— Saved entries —
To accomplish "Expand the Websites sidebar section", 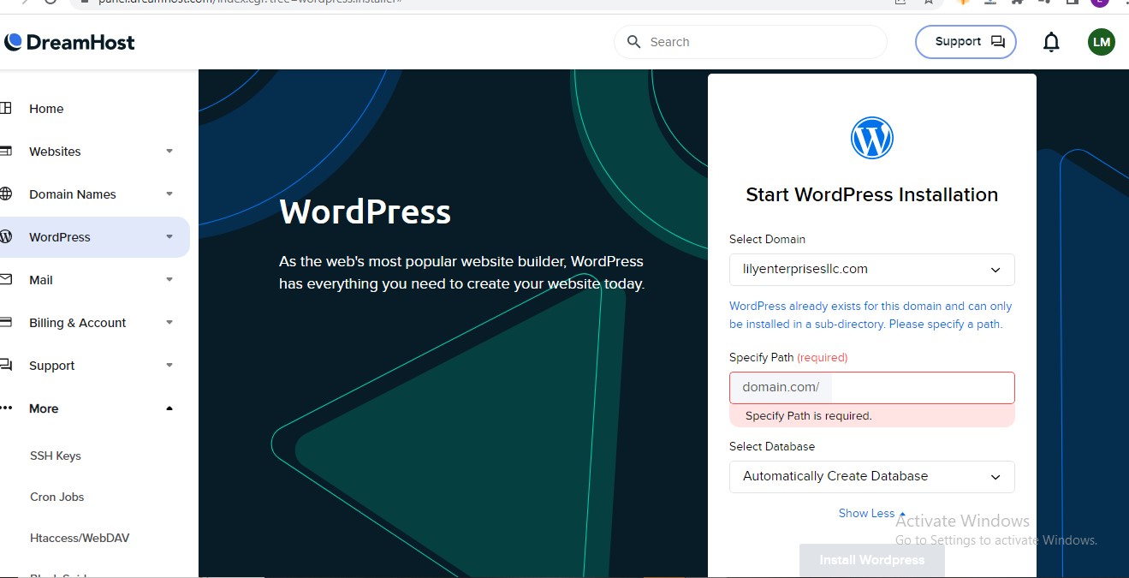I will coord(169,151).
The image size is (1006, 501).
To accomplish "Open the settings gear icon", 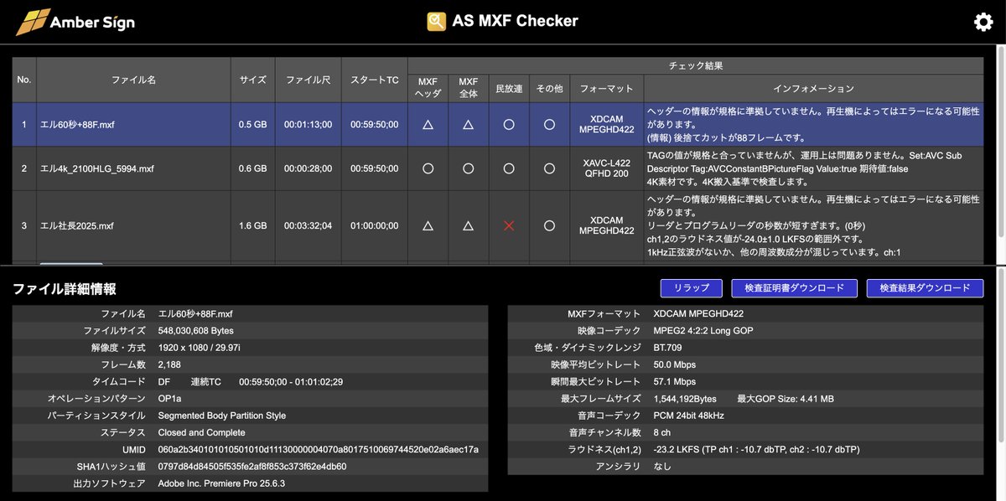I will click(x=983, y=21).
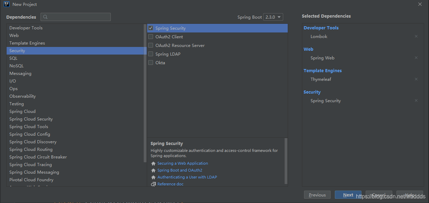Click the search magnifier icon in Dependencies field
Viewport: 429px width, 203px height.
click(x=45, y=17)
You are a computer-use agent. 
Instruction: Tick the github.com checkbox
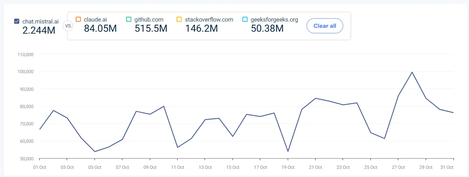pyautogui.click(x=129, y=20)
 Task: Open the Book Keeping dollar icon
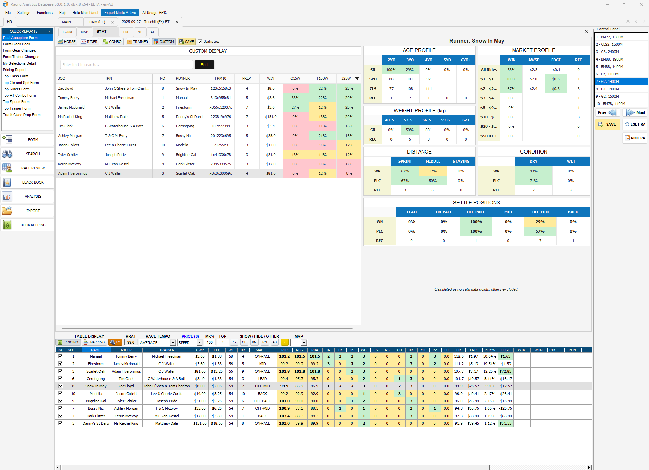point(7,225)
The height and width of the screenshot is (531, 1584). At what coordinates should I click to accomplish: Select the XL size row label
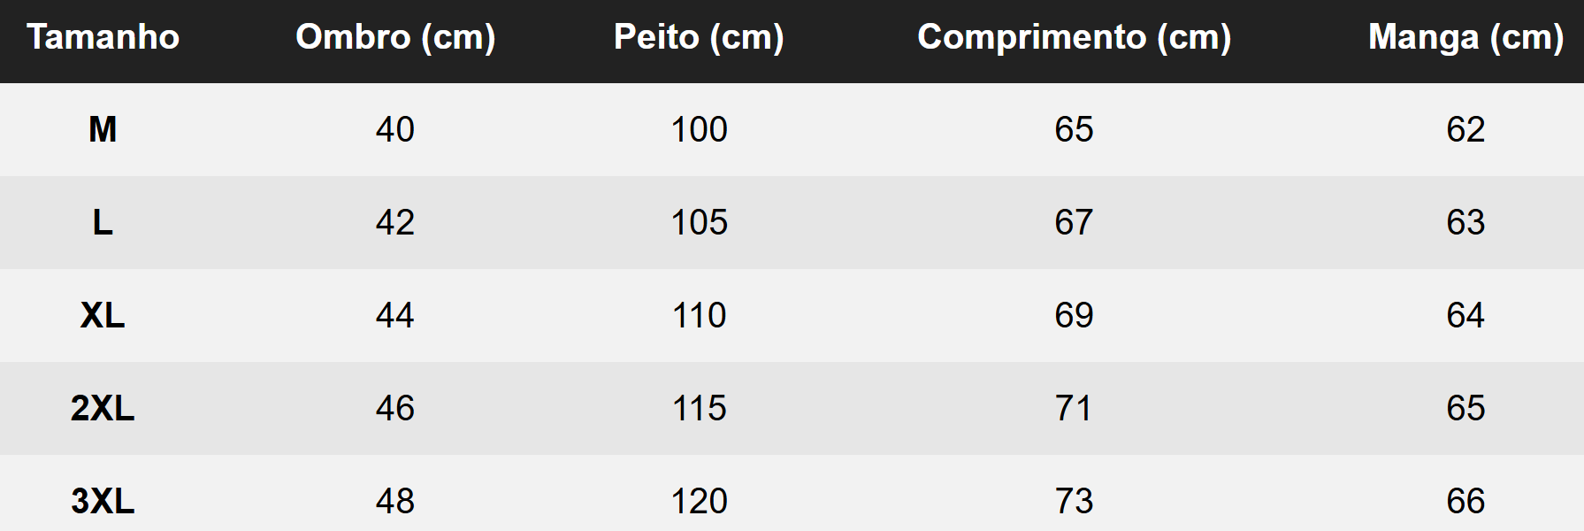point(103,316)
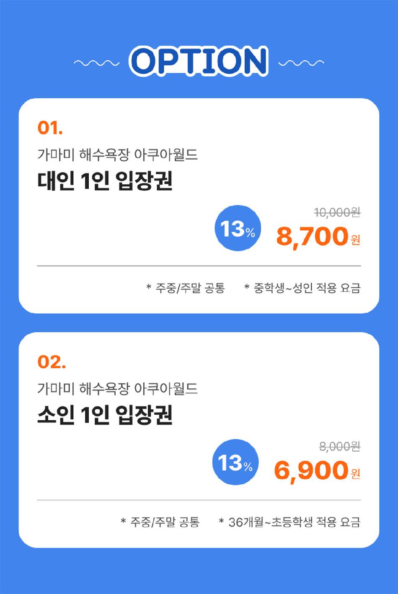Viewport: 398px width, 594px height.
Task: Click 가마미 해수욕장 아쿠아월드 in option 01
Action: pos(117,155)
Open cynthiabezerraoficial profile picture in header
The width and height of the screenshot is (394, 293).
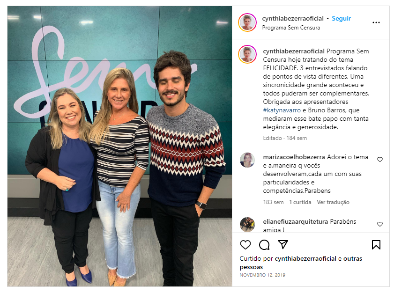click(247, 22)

— Your objective —
Leave every picture out and copy precisely the lines from the one containing "Instruction: Tick the github.com checkbox" through the last line of the data above, both ends included.

— Exercise solution —
Instruction: Tick the github.com checkbox
pyautogui.click(x=129, y=20)
 Task: Open the Book Keeping dollar icon
point(7,225)
The height and width of the screenshot is (531, 1584). At what coordinates should I click to accomplish: Select the XL size row label
point(103,316)
Viewport: 398px width, 594px height.
Task: Click 가마미 해수욕장 아쿠아월드 in option 01
Action: pos(117,155)
Open cynthiabezerraoficial profile picture in header
The width and height of the screenshot is (394, 293).
click(247, 22)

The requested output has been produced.